# Signature Competition/SOTW 1 (Week Ending August 8th, 2008) - VOTING



## T.B. (Jul 4, 2006)

Ok, so here is the poll to vote for everyone's favorite piece from our first official GFX Showroom competition. The poll will close on Sunday, August 10th, at 3:45 PM central time (next competition thread will be posted on Monday)! With all that being said....HERE WE GO! Voting will be public, so even if you don't reply...people will see who you picked.
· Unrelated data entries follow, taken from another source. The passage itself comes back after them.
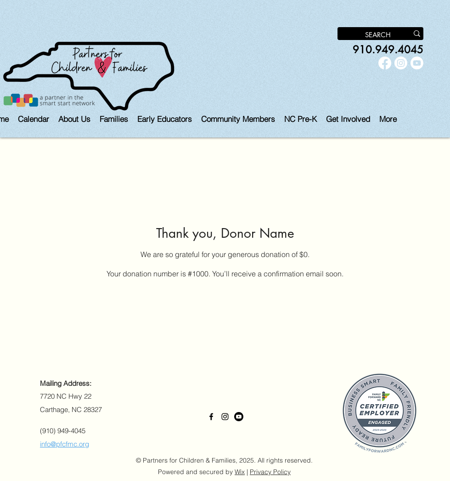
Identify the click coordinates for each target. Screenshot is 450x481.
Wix (240, 472)
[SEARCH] (366, 35)
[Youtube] (417, 63)
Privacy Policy (270, 472)
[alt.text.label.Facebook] (384, 63)
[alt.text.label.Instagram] (400, 63)
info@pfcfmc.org (64, 444)
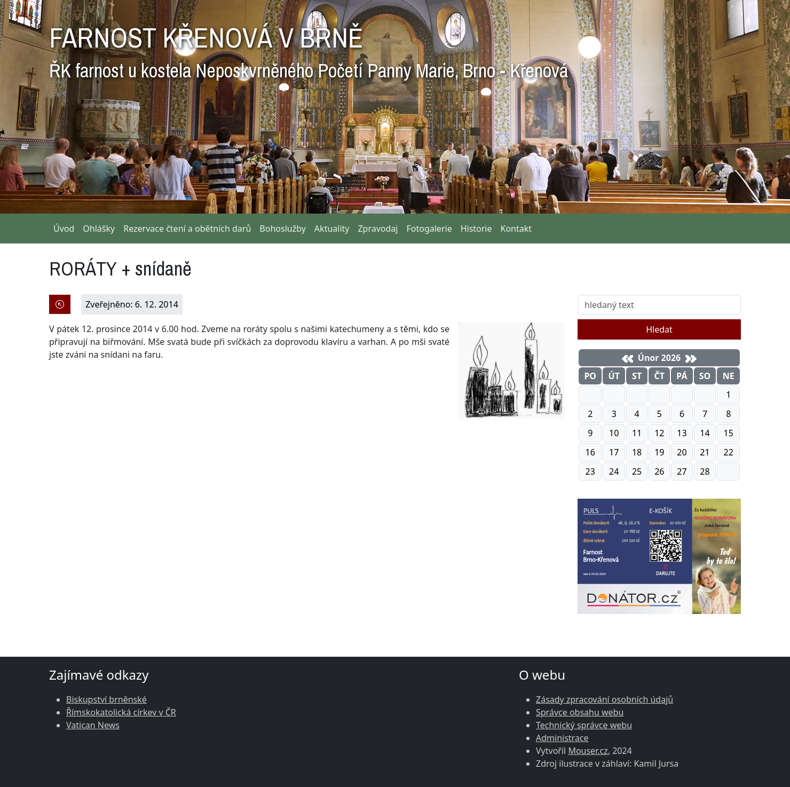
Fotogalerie (429, 228)
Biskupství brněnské (106, 699)
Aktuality (332, 228)
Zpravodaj (378, 228)
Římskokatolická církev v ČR (121, 712)
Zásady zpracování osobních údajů (604, 699)
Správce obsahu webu (579, 712)
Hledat (659, 329)
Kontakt (516, 228)
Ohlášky (99, 228)
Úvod (63, 228)
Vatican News (93, 725)
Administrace (562, 738)
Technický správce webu (584, 725)
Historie (476, 228)
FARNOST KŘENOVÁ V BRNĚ (308, 48)
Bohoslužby (282, 228)
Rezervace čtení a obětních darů (187, 228)
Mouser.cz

OH YEAH, participants...don't vote for yourself because the counter won't include it!

Best of luck to everyone!

----------

Which Piece DO YOU like the MOST?


*norway1*:











*Cochise*:











KryOnicle:











*Sinister*:











*mjbish23*:











*T.B.*:











Mikles:


----------



## Cochise (Aug 3, 2007)

yikes everything else blows my sig out of the water!


----------



## brownpimp88 (Jun 22, 2006)

Okay, I just made a really long post giving my thoughts on all pieces, but then I went to vote and it is all gone. I really looked at all the pieces closely, but I don't feel like typing that all out again.
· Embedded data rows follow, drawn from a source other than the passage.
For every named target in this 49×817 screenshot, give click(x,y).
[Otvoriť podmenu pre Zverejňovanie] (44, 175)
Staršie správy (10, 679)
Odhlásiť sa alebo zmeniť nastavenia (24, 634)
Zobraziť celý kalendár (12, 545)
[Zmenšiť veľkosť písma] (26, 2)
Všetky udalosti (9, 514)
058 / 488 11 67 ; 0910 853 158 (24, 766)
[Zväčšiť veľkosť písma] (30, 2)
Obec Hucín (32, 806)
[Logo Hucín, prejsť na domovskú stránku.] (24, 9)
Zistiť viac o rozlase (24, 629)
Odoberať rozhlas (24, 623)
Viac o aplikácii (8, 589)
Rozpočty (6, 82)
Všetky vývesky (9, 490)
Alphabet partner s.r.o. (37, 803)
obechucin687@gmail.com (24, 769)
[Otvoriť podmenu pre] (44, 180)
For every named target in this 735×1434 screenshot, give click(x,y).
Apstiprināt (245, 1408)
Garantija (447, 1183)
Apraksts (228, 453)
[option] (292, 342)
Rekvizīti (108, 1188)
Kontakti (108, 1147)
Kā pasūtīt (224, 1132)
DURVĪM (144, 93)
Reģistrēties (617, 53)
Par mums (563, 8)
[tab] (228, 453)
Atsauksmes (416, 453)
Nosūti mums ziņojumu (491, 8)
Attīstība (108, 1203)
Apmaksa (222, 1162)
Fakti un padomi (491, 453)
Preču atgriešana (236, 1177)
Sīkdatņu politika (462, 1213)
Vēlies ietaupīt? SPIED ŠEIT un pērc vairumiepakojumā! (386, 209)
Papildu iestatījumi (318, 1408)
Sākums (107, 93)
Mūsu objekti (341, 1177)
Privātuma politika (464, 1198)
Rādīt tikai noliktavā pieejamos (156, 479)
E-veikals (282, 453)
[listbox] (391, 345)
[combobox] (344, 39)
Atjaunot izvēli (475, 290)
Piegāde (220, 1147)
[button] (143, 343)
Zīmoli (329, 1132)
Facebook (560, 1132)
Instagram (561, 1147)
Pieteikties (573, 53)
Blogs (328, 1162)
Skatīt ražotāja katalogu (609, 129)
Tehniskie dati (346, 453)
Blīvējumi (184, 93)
Basically, to sum it up, I went between Trey and Mikles for my final vote. The concept and presentation of Trey's won it for me. Excellent job by all though.


----------



## Composure (Jun 24, 2008)

I voted for Kry. The C4Ds are placed in well and the text flows great with the sig. Also nice with the glowing eyes.


----------



## All_In (Aug 23, 2007)

Voted for KryOnicle.


----------



## Tripod87 (Dec 30, 2007)

Kry's and TB's were closssssse. Had to go with TB though. Took a while to decide.


----------



## wukkadb (Jan 1, 2007)

I voted T.B. - Shit looks sick.


----------



## Mikles (May 13, 2008)

What would Jackie think if he saw he had no votes XD


----------



## MJB23 (Jan 26, 2007)

No votes so far... i'm gonna have to step up my game for next time.


----------



## K R Y (Nov 19, 2007)

Thanks for the votes guys. TB's sig got my vote, its very nicely done. Good job man.


----------



## T.B. (Jul 4, 2006)

Well, I guess I won this one.... :dunno:

Thanks for the votes people.


I'll put the new competition up here in a little bit, so be on the look out for it.


----------